- _Task objective_
Render the lines of the entries as a numbered list, starting at the line that contains "The width and height of the screenshot is (1920, 945)." and ending at the line that contains "point(73,127)". Leave out blank lines and include nothing outside that range.

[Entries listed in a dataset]

▬▬▬▬▬▬

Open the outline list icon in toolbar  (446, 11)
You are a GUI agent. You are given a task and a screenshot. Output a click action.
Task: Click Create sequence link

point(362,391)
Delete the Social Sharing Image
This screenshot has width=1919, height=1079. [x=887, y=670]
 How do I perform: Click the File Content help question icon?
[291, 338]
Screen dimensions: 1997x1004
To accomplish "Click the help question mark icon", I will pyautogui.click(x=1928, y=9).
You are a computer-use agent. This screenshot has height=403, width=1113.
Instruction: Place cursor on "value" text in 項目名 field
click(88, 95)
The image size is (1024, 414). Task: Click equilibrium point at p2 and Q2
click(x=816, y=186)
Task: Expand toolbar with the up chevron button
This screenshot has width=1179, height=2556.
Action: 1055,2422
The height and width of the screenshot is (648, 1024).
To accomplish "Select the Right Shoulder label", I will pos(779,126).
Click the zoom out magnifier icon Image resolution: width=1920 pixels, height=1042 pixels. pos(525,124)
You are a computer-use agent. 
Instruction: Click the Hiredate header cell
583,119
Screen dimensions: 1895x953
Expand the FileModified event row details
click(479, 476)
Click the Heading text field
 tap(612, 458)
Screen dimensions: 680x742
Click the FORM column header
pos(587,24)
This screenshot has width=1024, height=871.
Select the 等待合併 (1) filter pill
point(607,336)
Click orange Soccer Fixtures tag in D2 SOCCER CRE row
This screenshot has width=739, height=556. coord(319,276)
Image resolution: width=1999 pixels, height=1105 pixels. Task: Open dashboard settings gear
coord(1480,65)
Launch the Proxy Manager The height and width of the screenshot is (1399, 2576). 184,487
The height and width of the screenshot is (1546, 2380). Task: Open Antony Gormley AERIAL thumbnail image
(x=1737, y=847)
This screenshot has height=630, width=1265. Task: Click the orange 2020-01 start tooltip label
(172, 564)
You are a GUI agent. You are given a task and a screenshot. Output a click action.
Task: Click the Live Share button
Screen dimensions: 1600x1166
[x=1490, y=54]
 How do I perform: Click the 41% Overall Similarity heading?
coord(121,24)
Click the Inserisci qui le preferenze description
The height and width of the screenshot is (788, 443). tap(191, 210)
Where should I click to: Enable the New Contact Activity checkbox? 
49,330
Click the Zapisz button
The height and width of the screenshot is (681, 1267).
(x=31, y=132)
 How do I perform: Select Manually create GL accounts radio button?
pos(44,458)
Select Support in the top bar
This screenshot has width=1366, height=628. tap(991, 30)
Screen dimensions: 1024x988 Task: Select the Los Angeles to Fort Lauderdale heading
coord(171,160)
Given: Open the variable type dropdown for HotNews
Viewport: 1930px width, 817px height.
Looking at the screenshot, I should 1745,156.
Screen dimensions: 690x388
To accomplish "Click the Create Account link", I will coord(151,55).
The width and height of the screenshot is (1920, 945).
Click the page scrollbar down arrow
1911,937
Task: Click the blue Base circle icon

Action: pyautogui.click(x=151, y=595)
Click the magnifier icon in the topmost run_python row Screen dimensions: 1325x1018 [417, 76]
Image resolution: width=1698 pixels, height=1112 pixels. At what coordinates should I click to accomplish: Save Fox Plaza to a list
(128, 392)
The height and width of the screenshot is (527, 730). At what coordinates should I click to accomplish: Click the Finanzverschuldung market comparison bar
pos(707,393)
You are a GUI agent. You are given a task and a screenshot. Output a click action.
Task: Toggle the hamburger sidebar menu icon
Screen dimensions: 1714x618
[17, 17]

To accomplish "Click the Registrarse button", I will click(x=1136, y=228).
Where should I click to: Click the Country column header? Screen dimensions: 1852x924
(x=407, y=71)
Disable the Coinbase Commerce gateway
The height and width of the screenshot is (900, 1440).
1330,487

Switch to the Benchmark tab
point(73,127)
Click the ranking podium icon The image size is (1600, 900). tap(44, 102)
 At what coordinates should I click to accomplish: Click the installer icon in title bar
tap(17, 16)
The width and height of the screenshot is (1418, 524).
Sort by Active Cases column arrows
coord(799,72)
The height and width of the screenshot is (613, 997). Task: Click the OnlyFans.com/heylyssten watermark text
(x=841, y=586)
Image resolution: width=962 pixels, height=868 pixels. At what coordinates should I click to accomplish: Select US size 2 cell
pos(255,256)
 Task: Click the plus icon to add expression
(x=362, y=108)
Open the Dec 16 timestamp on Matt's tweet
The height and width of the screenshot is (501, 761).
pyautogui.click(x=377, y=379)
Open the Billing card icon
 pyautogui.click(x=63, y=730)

▬▬▬▬▬▬

- _Answer below_
1. The width and height of the screenshot is (1920, 945).
2. Click the page scrollbar down arrow
3. 1911,937
4. Task: Click the blue Base circle icon
5. Action: pyautogui.click(x=151, y=595)
6. Click the magnifier icon in the topmost run_python row Screen dimensions: 1325x1018 [417, 76]
7. Image resolution: width=1698 pixels, height=1112 pixels. At what coordinates should I click to accomplish: Save Fox Plaza to a list
8. (128, 392)
9. The height and width of the screenshot is (527, 730). At what coordinates should I click to accomplish: Click the Finanzverschuldung market comparison bar
10. pos(707,393)
11. You are a GUI agent. You are given a task and a screenshot. Output a click action.
12. Task: Toggle the hamburger sidebar menu icon
13. Screen dimensions: 1714x618
14. [17, 17]
15. To accomplish "Click the Registrarse button", I will click(x=1136, y=228).
16. Where should I click to: Click the Country column header? Screen dimensions: 1852x924
17. (x=407, y=71)
18. Disable the Coinbase Commerce gateway
19. The height and width of the screenshot is (900, 1440).
20. 1330,487
21. Switch to the Benchmark tab
22. point(73,127)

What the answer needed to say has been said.